> **Goal**: According to the text below on Dual_EC_DRBG and elliptic curve cryptography, in what year did Schneier and Ferguson write _Practical Cryptography_?

> **Extracted text**:
═══
I'm not sure exactly what you're talking about. When the initial constants for Dual_EC_DRBG were generated, the NSA had the opportunity to generate them in such a way that they would be able to predict all future outputs after observing just a few bytes of output. I don't see how this (1) doesn't qualify as a potential back door and (2) means that the NSA 'could not' insert a back door. The back door here is the knowledge of the 'secret key' that they could know (by virtue of the constant generation). Of course, it's just an alleged back door here; we don't know the truth.
By the way, the 'less-than-technically-competent journalist' here is Matthew Green, a cryptographer. So I think he's plenty technically-competent. Also, they're called elliptic curves, not 'elliptical' curves.
He wrote this in 1999; ECC was at the time sort of a novelty, it's headline being "a way to do cryptography with smaller key sizes", as if ECC was mostly a way to fit crypto into smaller memory software.
Schneier and Ferguson wrote _Practical Cryptography_ in 2003. It has virtually no mention whatsoever of ECC cryptography, despite ECC's already significantly increased importance by then.
In 2013, I think it's fair to say that the balance of expert opinion on ECC vs. RSA is sharply against Schneier's take on ECC. RSA is on the way out, and ECC is what's going to replace it. Equally significantly, crypto constructions that use signing and key agreement but not public-key encryption/decryption operations are modern designs; designs where a long-lived RSA key is used to wrap and unwrap secrets are dated. ECC is useful for the modern constructions and less so for the dated ones.
═══
> **Data section**:
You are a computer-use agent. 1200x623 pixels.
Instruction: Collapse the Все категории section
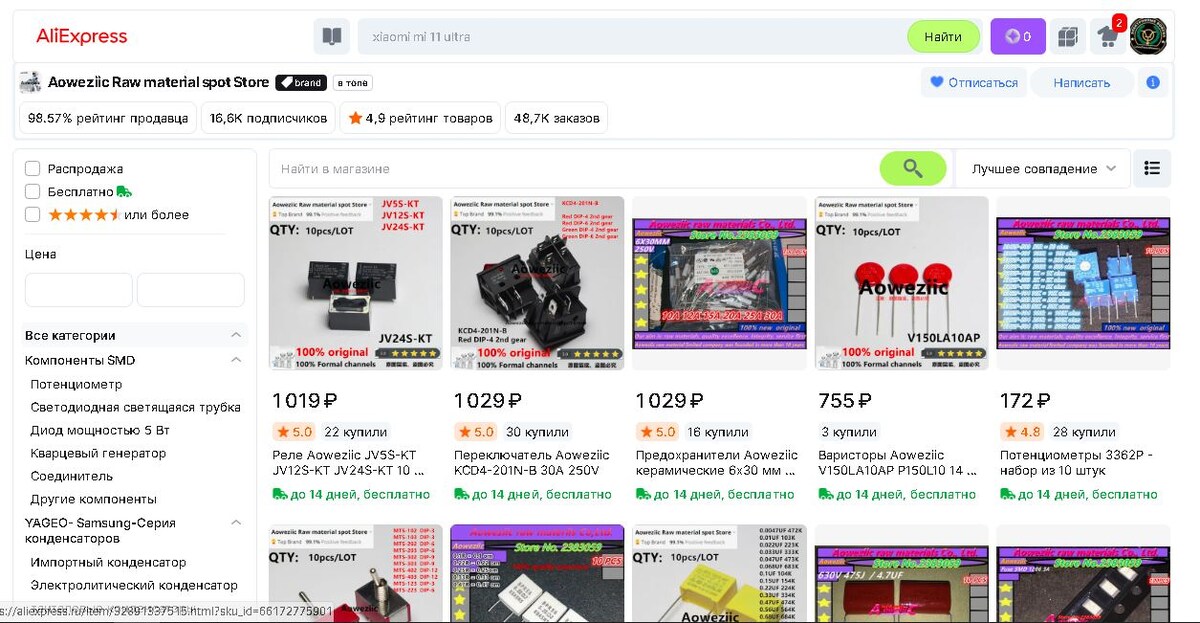pyautogui.click(x=236, y=335)
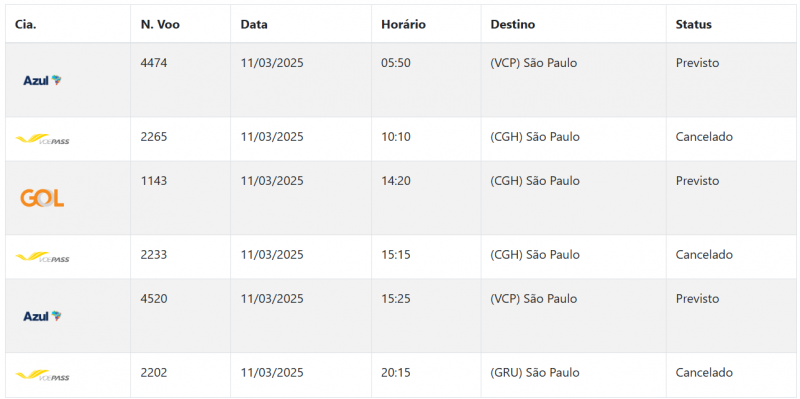This screenshot has width=800, height=399.
Task: Select the N. Voo column header
Action: click(x=160, y=24)
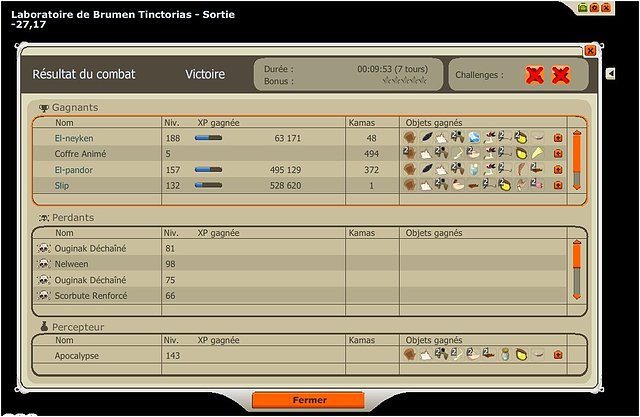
═══
> **Exercise solution**: 2003